Disaster strikes, and the lights come up on a new scene, set 20 years later, starring the daughter (Eboni Booth) of the unlicensed doctor (Akyiaa Wilson in a truly thankless part). The middle third of the show is written as a poetry slam, and not a bad one, either — it’s here that Reynolds seems to show some real sympathy for a pro-choice character.
Of course, that character becomes the playwright’s ideological sock puppet in the third act, which suggests Reynolds has trouble adopting the perspectives of people who disagree with him. Witness Amanda (poor Laurel Holland), the self-satisfied host of a cooking show called “The Virtuous Vegan,” who happens to be 25 weeks pregnant.
The rumbling bass underscoring in the hemorrhaging scene in Flea a.d. Jim Simpson’s production is too much, but one suspects such criticism will fall on deaf ears. The director doesn’t have much use for understatement, making it difficult for Reynolds to communicate his points with any subtlety.
But subtlety isn’t really Reynolds’ strong suit; nor humility. He could have served his play a lot better by focusing on a single issue rather than trying to take down an entire cultural perspective armed with little but one-liners.
Instead, we get a potentially thoughtful discussion of abortion hobbled by throwaway potshots. Communism is for idiots; vegetarianism is for idiots; opposing the death penalty — also for idiots. This is something liberal playwrights do all the time, but they ought not to, either. It’s intellectually offensive to dismiss your opponents as fools, regardless of what side of the fence you’re standing on.

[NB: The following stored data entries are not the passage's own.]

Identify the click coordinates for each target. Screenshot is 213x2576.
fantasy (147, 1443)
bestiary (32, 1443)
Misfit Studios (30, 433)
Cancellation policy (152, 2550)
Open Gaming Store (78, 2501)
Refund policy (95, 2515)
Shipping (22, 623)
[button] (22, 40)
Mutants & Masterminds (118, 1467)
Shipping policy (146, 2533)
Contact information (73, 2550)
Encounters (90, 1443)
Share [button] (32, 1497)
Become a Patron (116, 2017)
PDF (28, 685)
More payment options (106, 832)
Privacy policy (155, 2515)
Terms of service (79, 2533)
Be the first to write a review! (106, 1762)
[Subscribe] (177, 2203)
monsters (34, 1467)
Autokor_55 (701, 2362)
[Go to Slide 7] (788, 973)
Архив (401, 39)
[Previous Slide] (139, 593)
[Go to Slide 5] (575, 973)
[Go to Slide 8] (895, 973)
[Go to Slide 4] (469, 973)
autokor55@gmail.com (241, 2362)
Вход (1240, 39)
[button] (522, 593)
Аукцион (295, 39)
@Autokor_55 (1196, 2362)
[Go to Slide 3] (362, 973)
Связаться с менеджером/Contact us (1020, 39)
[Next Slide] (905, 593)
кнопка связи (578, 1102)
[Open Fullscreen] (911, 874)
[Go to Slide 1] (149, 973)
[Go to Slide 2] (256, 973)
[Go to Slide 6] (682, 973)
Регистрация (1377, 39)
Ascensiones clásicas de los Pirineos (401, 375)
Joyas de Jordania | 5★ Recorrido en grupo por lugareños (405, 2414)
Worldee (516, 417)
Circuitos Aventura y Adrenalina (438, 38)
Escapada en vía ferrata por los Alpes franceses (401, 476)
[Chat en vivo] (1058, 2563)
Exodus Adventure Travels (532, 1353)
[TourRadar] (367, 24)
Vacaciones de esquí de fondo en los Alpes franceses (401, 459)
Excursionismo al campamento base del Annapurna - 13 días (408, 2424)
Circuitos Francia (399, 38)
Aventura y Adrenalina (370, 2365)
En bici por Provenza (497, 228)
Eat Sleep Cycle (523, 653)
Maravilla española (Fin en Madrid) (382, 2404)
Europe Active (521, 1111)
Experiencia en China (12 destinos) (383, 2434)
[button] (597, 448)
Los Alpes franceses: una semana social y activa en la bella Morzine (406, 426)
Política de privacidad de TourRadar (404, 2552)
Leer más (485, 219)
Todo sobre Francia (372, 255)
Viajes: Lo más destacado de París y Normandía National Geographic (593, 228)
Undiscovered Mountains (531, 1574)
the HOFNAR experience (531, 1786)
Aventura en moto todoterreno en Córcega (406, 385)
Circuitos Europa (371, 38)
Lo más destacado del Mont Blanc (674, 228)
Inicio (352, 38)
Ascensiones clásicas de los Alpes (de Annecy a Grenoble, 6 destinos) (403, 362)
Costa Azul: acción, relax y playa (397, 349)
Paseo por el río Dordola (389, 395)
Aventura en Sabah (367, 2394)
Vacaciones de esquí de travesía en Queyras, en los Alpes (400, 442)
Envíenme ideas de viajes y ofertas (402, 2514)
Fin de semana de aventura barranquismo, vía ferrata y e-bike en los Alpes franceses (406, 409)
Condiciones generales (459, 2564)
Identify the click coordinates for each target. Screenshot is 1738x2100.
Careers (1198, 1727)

Occasionally, Reynolds appears to have spent a little more time on a satirical jab, and it really hits home — the skill with which he sinks his teeth into NPR would make P.J. O’Rourke proud. Unfortunately, this tends to highlight the less-trenchant surrounding material.
The fatal problem with “Girls in Trouble” is its climax, which involves one character performing an emergency C-section with a butcher knife for a scalpel, dental floss for sutures, and nothing but Percocet as an anesthetic. The scene piles absurdity upon absurdity just when the play needs to make a serious point. Narrative failure ends up equaling ideological failure.
What makes this so frustrating is that Booth’s character actually makes some interesting anti-abortion arguments — arguments usually answered with just the kind of ad hominem nonsense Reynolds uses here, which is to say, not answered at all. Had Reynolds avoided snide cheap shots at everyone he disagrees with, or perhaps been honest enough not to make his proxy a black woman, the play would have benefited a great deal.
Reynolds’ male characters have a lot more going on than his women, though the women are the focus of this play. But between its intellectual dishonesty and its unrelenting smugness, the script’s virtues end up nearly inaudible.